Power development strategy break and electricity shortage inevitable


In order to develop power plants, Vietnam needs to have huge capital, while it is seriously lacking capital. Meanwhile, the current low electricity prices cannot attract foreign investors. Therefore, failing to fulfil the development strategy proves to be unavoidable. 

The prime minister has approved the plan on national power development for 2011-2020, which is called the master plan 7. Vietnam strives to have the power generation capacity of 75,000 MW by 2020 and 146,800 MW by 2030. Hydropower plants would generate 23.1 percent of the total capacity, pumped storage hydroelectric plants 2.4 percent, thermo power coal-run plants 48 percent, gas-run thermo power plants 16.5 percent.

Also, Vietnam plans to have 5.6 percent of the total capacity from renewable energy, 1.3 percent from nuke plants and 3.1 percent from imports.

The total investment capital of the power industry would be 48.8 billion dollars by 2020 and 123.8 billion dollars for 2030.

Tran Viet Ngai, Chair of the Vietnam Energy Association, in the interview given to VietNamNet, said that it is very difficult to reach the targets set by the master plan 7.

What would you say about the goals set out in the master plan 7?

The plan has set up the goal of obtaining 75,000 MW capacity by 2020. However, I think that the capacity would only be able to satisfy the electricity demand, if the economic growth rate is low, at six percent per annum. If the economic growth rate is higher, at 7-8 percent per annum and the living standards get improved, the capacity would not be able to meet the demand, while rural areas would face electricity shortage.

The actual total power generation capacity has reached 25,000 MW only, while Vietnam will have to have 50,000 MW more in just 10 years. Do you think that this is a feasible plan?

It is true that the total power capacity of Vietnam in 2011 is 25,000 MW, or 150 billion kWh. Meanwhile, we need to raise the total capacity to 75,000 MW, or triple the current figure. This means that we need to have 5000 MW more every year, which seems to be unreachable goal.

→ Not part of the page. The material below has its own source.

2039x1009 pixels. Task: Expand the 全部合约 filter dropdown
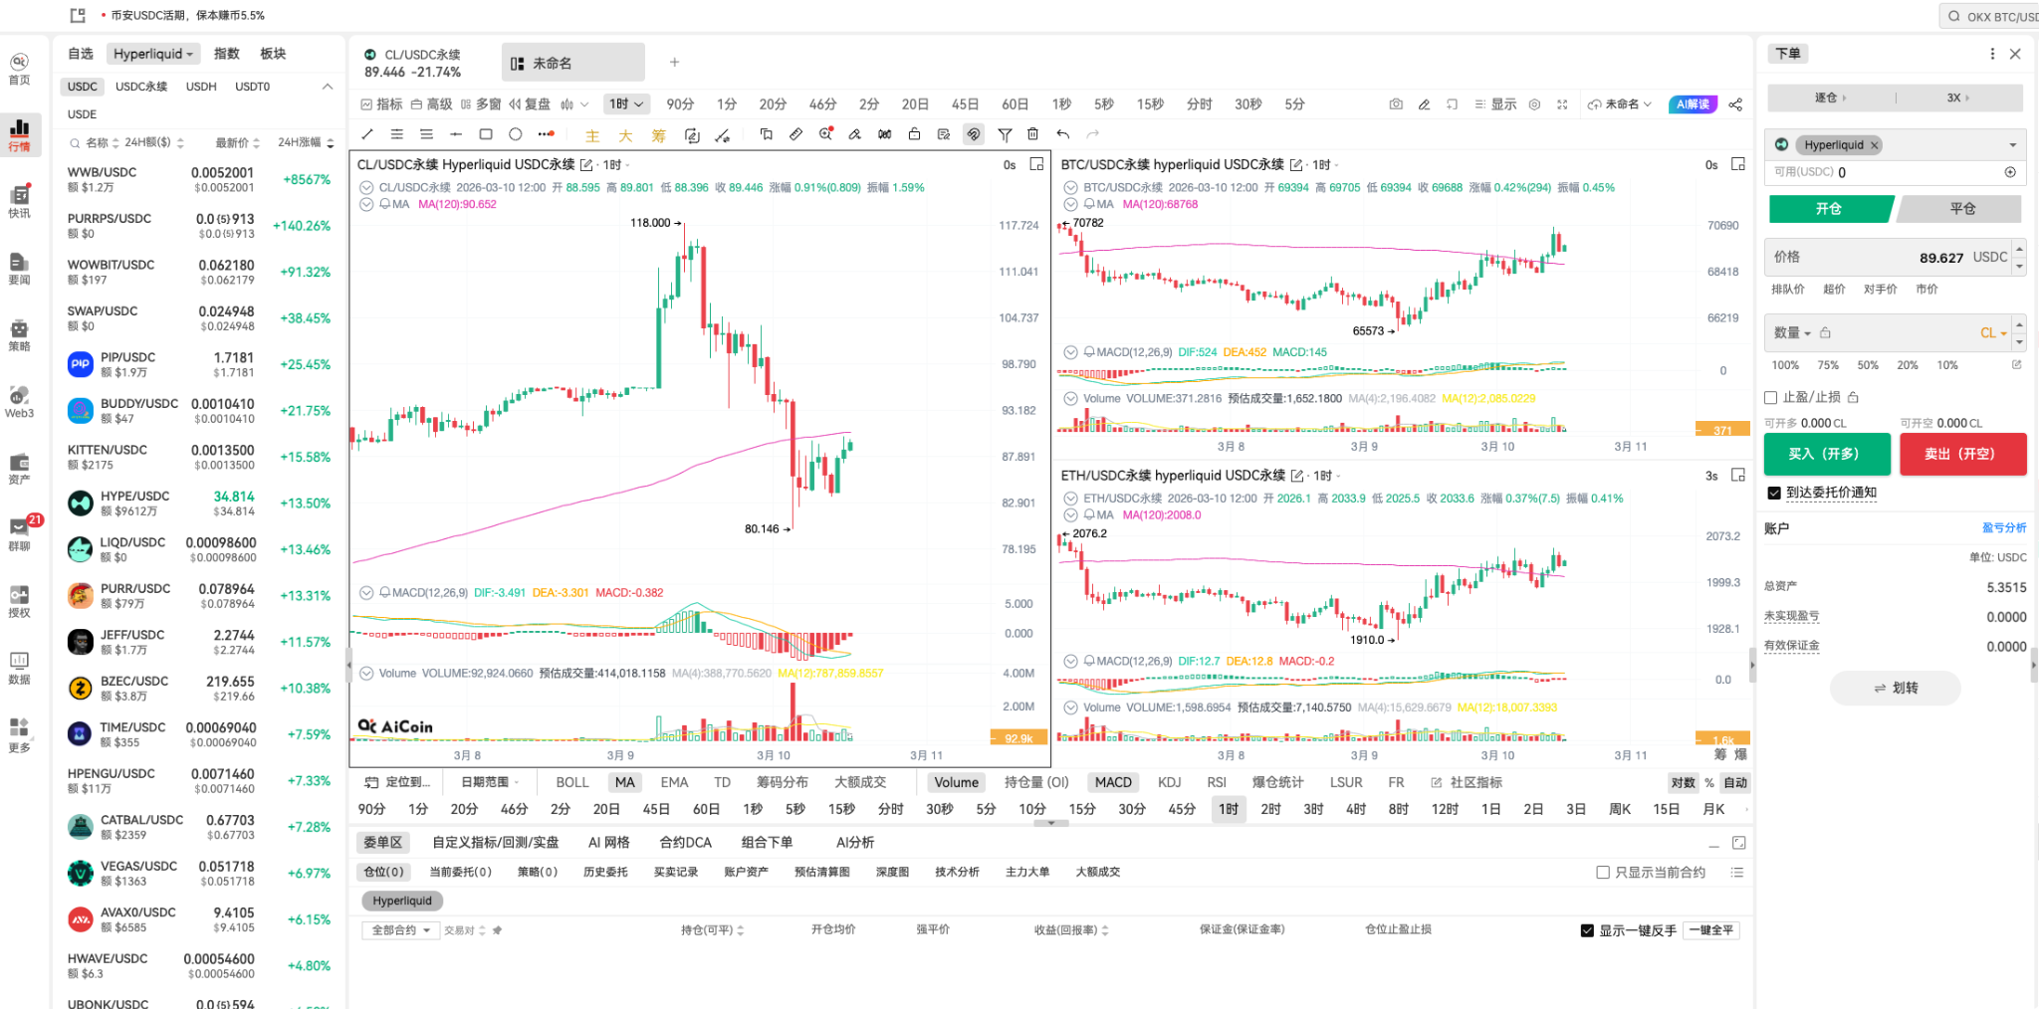398,929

In the past, we had master plan 6 (the power generation development strategy for 2001-2010), and we never obtained the goal of having 3780 MW more every year. This explains why the electricity shortage has been lasting for years. It is clear that 5000 MW more a year is a big challenge.

The master plan 7 shows that the power to be generated by coal-run thermo power plants would account for an increasingly high proportion in the total capacity. Can you see any difficulties in developing coal-run power plants in the time to come?

Under the master plan 7, by 2020, coal-run plants would generate 48 percent of the total capacity, or 256 billion kWh. If so, the plants would need 67.3 million tonnes of coal. Meanwhile, by 2030, the plants would generate 76,000 MW, accounting for 51.6 percent of the total capacity. With the output of 390 billion kWh, Vietnam will need 171 million tonnes of coal.

Seeking coal supply sources remains a headache. Vietnam will have to import coal from 2015, but it still has not found stable supply sources. Russia and India do not export coal, only Australia and Indonesia keep exporting, but the two sources still have not said anything about if they can ensure coal supplies for Vietnam and for how long.

In principle, Vietnam can exploit coal from the Red River Delta’s coal basin in Ha Nam or Thai Binh provinces. In Quang Ninh, we still have one billion tonnes of coal in reserves and we can open 20 new mines which can bring the output of 2.5-3 million tonnes a year.

However, in order to develop the mines, Vietnam needs capital. It would take 300 million dollars to open a new mine in Quang Ninh, which means that Vietnam will need six billion dollars to open 20 mines. If we do not have enough money, we will not have coal, and we will not be able to develop coal-run plants on schedule.